PROBLEM REQUIREMENTS: Using the records below, copy every line that holds the string "will".

*** Opening of MATERIAL FOR THIS TASK ***

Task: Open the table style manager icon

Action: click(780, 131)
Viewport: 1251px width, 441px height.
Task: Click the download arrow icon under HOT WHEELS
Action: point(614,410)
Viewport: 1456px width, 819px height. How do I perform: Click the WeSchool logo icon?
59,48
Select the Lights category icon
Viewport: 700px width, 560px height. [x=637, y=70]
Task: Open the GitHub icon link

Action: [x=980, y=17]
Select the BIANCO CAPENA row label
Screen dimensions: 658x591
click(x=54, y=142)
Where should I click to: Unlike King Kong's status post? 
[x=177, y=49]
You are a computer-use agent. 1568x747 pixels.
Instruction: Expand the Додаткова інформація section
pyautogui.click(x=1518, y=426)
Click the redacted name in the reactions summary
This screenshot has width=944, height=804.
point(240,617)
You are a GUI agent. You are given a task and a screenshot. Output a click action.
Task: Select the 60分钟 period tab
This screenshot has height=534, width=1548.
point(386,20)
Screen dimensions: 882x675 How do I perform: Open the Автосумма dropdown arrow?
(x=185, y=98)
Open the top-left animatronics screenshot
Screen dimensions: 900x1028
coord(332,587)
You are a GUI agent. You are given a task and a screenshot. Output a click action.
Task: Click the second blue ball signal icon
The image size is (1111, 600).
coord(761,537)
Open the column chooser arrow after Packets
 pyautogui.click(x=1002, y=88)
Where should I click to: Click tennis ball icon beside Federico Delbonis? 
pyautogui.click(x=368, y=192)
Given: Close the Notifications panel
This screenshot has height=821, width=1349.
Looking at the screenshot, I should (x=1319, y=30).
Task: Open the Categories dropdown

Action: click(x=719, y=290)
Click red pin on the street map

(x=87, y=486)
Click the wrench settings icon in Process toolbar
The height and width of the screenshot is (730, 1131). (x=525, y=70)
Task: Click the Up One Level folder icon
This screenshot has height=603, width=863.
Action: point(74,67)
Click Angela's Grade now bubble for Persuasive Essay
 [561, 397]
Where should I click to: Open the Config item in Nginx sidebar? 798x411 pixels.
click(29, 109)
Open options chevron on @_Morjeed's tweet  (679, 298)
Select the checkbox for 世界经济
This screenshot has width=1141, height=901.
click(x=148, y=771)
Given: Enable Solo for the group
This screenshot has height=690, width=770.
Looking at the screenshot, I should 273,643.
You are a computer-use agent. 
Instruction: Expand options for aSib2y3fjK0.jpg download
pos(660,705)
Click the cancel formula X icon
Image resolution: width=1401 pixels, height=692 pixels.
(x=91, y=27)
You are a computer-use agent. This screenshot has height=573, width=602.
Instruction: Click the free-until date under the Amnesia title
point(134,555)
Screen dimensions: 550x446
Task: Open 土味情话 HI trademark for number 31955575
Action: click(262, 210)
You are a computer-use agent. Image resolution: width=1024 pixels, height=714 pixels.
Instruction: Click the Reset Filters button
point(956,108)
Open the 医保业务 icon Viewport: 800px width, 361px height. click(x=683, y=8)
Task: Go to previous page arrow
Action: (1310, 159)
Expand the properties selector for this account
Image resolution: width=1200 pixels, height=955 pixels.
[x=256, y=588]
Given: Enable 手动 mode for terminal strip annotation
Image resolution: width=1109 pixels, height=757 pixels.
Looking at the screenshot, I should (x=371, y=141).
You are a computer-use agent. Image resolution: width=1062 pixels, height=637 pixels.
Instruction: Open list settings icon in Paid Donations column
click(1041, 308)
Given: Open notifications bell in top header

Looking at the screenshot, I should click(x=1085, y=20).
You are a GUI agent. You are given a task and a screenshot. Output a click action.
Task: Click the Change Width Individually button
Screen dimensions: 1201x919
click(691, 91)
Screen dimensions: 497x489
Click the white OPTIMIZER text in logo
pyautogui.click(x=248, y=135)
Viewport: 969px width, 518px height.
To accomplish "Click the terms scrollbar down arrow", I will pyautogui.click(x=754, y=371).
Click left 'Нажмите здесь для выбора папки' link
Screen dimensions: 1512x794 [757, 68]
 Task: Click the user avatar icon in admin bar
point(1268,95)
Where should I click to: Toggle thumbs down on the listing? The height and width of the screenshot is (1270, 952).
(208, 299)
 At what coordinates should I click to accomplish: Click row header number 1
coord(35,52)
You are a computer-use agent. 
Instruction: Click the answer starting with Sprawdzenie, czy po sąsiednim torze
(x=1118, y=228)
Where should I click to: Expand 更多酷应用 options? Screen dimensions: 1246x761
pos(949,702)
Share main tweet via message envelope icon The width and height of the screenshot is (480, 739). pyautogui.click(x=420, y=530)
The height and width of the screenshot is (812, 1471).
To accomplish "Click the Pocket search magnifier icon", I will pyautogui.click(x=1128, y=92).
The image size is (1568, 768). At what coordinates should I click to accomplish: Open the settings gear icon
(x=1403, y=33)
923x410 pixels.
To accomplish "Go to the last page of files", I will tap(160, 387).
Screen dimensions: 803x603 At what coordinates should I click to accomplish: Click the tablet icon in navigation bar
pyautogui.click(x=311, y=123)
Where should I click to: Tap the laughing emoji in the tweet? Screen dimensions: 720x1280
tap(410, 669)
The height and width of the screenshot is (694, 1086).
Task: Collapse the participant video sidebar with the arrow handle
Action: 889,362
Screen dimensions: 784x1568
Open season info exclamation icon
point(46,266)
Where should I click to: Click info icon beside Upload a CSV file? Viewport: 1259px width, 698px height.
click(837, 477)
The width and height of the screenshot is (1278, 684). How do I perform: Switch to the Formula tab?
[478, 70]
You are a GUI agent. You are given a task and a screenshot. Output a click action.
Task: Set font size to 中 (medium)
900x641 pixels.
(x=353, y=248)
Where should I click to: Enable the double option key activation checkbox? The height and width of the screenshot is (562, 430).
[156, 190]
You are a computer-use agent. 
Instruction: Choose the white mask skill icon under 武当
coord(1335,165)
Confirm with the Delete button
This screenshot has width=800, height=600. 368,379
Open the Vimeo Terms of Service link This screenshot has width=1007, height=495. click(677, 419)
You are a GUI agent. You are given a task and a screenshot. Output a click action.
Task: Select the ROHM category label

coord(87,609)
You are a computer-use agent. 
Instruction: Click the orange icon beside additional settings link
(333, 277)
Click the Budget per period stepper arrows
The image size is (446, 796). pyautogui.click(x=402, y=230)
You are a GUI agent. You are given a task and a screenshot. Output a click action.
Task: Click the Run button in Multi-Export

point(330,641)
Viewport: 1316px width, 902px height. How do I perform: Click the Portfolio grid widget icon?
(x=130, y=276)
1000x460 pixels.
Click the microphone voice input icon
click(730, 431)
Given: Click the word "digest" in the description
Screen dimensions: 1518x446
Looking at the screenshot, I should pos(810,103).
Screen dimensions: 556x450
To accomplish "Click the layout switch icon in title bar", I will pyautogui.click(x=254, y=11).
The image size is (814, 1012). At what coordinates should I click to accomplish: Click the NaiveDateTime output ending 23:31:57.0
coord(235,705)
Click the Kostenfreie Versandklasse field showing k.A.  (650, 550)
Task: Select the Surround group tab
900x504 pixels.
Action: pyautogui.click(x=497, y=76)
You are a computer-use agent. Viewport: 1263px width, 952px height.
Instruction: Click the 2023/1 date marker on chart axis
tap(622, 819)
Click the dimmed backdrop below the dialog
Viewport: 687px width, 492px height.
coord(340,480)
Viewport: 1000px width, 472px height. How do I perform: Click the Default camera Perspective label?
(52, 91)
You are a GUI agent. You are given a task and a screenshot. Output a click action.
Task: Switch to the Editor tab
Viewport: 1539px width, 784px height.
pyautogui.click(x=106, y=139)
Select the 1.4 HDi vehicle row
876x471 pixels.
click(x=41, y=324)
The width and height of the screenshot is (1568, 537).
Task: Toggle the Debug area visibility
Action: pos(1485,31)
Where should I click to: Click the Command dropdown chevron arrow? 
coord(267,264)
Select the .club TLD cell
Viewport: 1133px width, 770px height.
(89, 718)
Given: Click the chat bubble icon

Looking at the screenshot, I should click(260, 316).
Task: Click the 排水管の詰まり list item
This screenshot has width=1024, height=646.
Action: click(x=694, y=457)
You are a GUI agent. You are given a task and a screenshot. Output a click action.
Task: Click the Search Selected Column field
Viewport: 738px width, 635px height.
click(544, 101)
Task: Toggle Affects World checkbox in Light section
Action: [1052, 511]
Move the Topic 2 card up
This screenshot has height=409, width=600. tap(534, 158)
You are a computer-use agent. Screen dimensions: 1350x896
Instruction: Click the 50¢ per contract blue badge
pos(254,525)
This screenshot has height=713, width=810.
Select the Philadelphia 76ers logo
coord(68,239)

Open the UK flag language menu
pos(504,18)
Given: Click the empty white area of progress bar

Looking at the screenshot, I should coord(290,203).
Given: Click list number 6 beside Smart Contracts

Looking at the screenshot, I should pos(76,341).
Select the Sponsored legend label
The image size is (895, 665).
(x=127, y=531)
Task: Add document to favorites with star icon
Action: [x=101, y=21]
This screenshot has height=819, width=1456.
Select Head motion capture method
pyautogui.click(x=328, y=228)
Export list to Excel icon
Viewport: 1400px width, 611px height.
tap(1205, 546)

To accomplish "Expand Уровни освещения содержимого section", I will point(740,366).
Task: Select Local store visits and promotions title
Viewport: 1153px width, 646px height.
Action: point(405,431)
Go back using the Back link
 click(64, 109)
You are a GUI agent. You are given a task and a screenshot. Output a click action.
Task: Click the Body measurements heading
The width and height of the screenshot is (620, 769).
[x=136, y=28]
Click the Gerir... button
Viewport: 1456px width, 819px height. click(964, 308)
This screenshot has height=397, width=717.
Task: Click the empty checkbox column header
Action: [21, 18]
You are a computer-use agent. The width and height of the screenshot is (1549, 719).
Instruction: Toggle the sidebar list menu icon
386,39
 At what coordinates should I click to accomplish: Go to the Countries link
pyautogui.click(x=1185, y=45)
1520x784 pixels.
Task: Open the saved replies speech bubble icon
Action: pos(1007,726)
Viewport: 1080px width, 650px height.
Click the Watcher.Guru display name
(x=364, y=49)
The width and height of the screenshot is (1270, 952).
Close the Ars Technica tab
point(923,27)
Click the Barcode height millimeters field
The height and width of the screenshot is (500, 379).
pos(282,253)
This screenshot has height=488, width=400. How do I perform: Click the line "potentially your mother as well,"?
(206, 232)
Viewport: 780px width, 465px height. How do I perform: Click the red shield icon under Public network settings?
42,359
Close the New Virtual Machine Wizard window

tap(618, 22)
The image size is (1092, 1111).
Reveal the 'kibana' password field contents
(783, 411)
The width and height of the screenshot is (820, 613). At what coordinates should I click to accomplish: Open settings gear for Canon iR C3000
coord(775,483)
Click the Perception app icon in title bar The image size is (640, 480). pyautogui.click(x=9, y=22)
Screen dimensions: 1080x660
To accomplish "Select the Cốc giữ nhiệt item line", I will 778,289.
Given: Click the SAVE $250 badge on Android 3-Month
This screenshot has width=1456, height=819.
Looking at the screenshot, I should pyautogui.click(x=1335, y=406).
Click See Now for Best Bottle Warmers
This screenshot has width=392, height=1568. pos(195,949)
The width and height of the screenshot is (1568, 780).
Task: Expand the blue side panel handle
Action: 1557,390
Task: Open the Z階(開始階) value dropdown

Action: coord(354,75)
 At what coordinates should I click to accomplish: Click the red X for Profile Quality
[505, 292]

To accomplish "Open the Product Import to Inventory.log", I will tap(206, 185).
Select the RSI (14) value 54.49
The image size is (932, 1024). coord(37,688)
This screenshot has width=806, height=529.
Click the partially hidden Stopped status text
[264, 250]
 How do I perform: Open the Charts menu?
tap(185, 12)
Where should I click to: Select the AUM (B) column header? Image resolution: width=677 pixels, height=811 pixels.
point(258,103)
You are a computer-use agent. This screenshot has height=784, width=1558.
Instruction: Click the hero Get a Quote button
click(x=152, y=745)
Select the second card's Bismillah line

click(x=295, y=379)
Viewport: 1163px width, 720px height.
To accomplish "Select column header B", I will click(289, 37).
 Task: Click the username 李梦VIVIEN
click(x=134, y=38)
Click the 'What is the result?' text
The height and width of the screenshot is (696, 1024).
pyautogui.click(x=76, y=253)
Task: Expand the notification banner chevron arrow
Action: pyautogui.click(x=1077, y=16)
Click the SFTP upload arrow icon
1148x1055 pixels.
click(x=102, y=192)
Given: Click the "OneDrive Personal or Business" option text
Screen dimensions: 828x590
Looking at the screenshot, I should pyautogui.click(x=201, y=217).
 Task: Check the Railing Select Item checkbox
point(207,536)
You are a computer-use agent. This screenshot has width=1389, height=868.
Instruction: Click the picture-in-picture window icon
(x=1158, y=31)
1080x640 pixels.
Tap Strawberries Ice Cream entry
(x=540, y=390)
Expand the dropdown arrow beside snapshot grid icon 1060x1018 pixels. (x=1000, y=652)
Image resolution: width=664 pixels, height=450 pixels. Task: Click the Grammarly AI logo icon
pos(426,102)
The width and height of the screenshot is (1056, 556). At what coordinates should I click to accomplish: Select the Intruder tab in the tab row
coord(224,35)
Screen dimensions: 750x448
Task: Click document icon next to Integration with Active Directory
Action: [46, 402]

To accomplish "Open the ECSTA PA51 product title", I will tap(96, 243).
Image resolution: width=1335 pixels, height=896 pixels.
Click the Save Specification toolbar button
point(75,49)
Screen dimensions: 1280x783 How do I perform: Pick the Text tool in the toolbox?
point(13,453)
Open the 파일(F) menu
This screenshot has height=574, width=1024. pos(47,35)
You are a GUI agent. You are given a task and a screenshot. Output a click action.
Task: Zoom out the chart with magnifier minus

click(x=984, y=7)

*** Close of MATERIAL FOR THIS TASK ***

FINISHED EXERCISE:
To accomplish "Click the terms scrollbar down arrow", I will pyautogui.click(x=754, y=371).
To accomplish "Click the Pocket search magnifier icon", I will pyautogui.click(x=1128, y=92).
To accomplish "Go to the last page of files", I will tap(160, 387).
To accomplish "Click the layout switch icon in title bar", I will pyautogui.click(x=254, y=11).
To accomplish "Expand Уровни освещения содержимого section", I will point(740,366).
To accomplish "Select the Cốc giữ nhiệt item line", I will 778,289.
To accomplish "Open the Product Import to Inventory.log", I will tap(206, 185).
To accomplish "Select column header B", I will click(289, 37).
To accomplish "Open the ECSTA PA51 product title", I will tap(96, 243).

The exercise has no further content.